Le prove scritte suppletive dei concorsi per diventare docente non sono un appuntamento in arrivo: si sono già svolte in primavera. Chi teme di aver perso una convocazione da controllare in questi giorni può stare tranquillo: le sessioni di recupero del 2026 sono chiuse e il percorso è passato alle commissioni e agli Uffici Scolastici Regionali, che ora gestiscono correzioni, esiti e prove orali.

Vale la pena fare chiarezza, perché l'espressione "prove suppletive" torna spesso e genera equivoci. Non è un secondo giro aperto a chi non ha superato la prova: è una sessione riservata a un gruppo ristretto di candidati che, per motivi tutelati dalla legge, non avevano potuto presentarsi alla prova ordinaria.

Chi poteva accedere

Alla suppletiva erano ammesse soltanto due categorie. Da un lato le candidate assenti alla prova ordinaria perché in stato di gravidanza o in allattamento, che avevano segnalato la propria situazione all'Ufficio Scolastico Regionale competente con alcuni giorni di anticipo. Dall'altro gli aspiranti riammessi alla procedura in esecuzione di un provvedimento del giudice. Fuori da questi due casi non era prevista alcuna ripetizione della prova.

Quando si sono svolte

Secondo gli avvisi diffusi dal Ministero dell'Istruzione e del Merito, la sessione suppletiva del concorso docenti su posto comune e di sostegno — infanzia, primaria e secondaria — si è tenuta a metà marzo: il 18 marzo per infanzia e primaria, il 19 marzo per la secondaria di primo e secondo grado, in un unico turno pomeridiano. Per il concorso riservato agli insegnanti di religione cattolica le prove suppletive sono invece state fissate ad aprile.

Le prove si sono svolte nella regione indicata nella domanda di partecipazione, nelle sedi individuate dai singoli USR e comunicate direttamente agli interessati. Come nella sessione ordinaria, chi non si è presentato nel giorno, nell'ora e nella sede stabiliti è rimasto escluso dalla procedura, anche in caso di impedimento per cause di forza maggiore.

Cosa succede adesso

Superato lo scritto, il percorso ricalca quello della sessione ordinaria: correzione degli elaborati, pubblicazione degli esiti e convocazione alle prove orali.

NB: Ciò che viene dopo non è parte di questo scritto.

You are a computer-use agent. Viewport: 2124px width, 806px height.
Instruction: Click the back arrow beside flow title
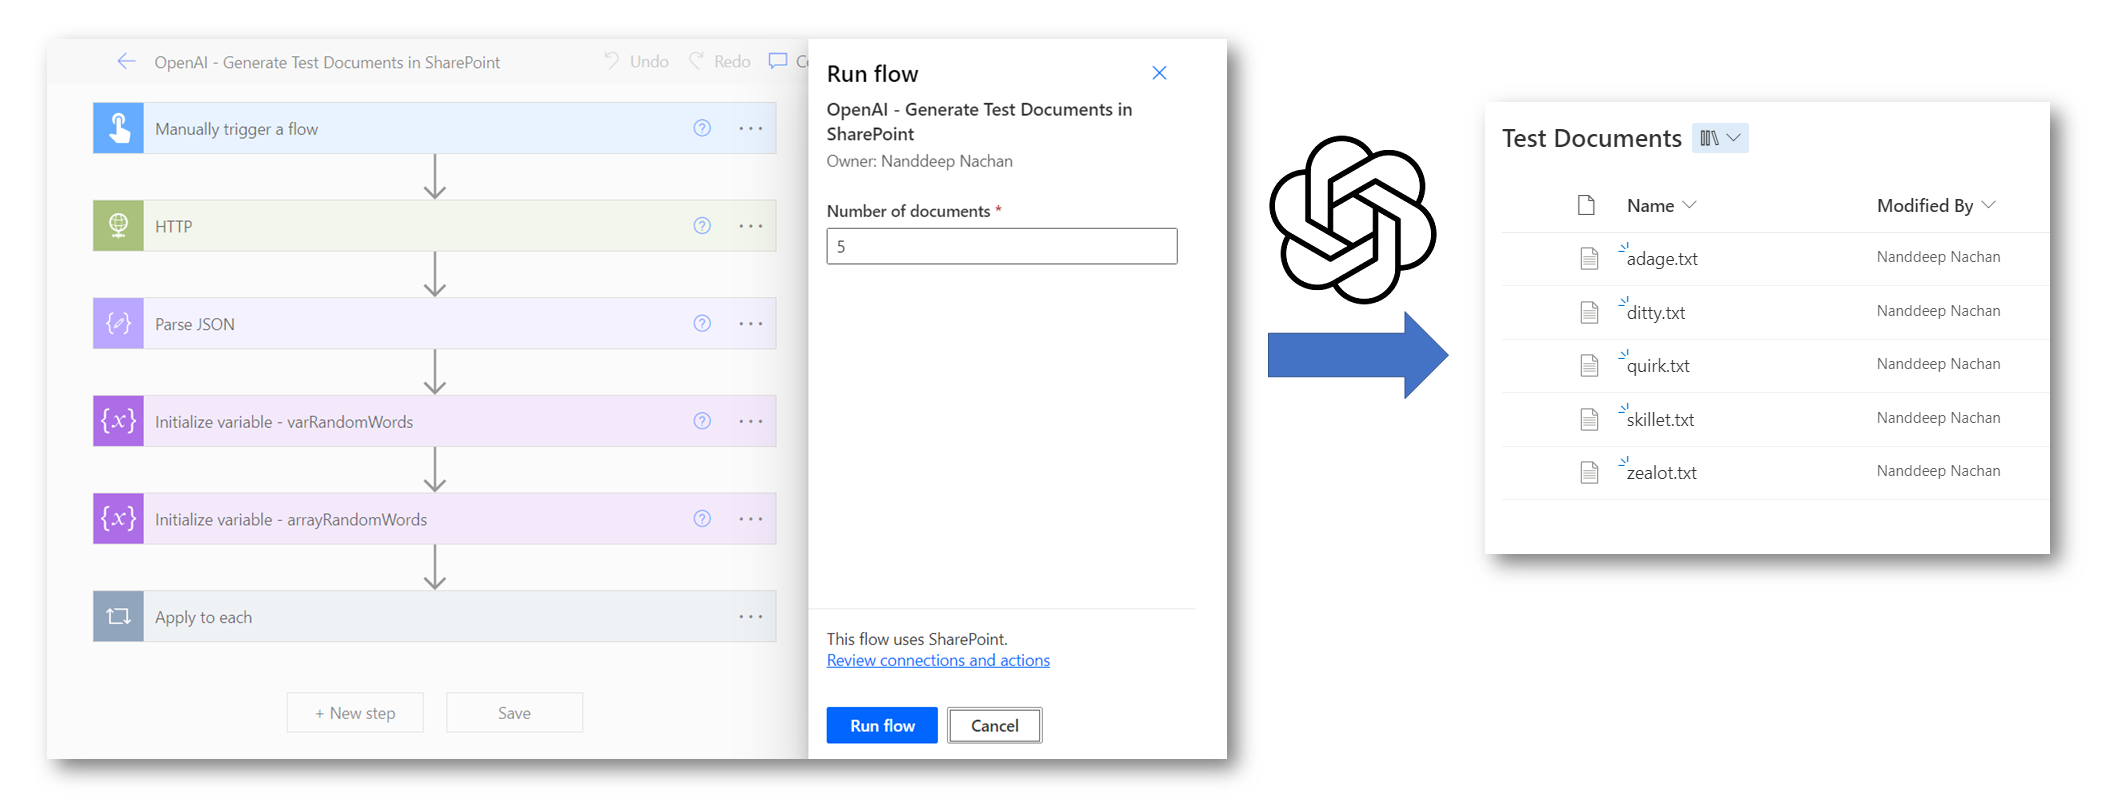pyautogui.click(x=126, y=62)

Questi passaggi non seguono un unico calendario nazionale, ma sono gestiti sul territorio: sono gli Uffici Scolastici Regionali a pubblicare risultati e convocazioni sui rispettivi siti, mentre il singolo candidato trova l'esito "ammesso/non ammesso" e le comunicazioni personali nella propria area riservata.

Chi ha sostenuto la suppletiva, quindi, oggi non deve cercare un nuovo bando né una nuova data: deve tenere d'occhio l'area personale sulla Piattaforma Concorsi e Procedure Selettive del MIM e il sito dell'USR della propria regione, dove compaiono via via esiti e convocazioni agli orali. È lì, e non su annunci generici, che arrivano le comunicazioni ufficiali.

Un'avvertenza per non confondersi

In questi giorni si parla molto di "prove suppletive", ma è bene distinguere: quelle di inizio luglio riguardano la Maturità, cioè gli esami di Stato degli studenti, e non i concorsi per l'assunzione dei docenti. Sono due mondi diversi, con regole e destinatari differenti. Per i concorsi docenti, la parola d'ordine per l'estate non è "iscriversi" ma "seguire gli esiti": la fase attiva delle domande e delle prove, per la sessione suppletiva 2026, è ormai alle spalle.

In sintesi: la sessione suppletiva serviva a garantire il diritto a sostenere la prova a chi ne era stato legittimamente impedito, si è chiusa in primavera e non prevede ulteriori recuperi. Per i candidati coinvolti resta solo da monitorare i canali ufficiali del Ministero e dell'USR, in attesa che si completino orali e graduatorie finali di merito.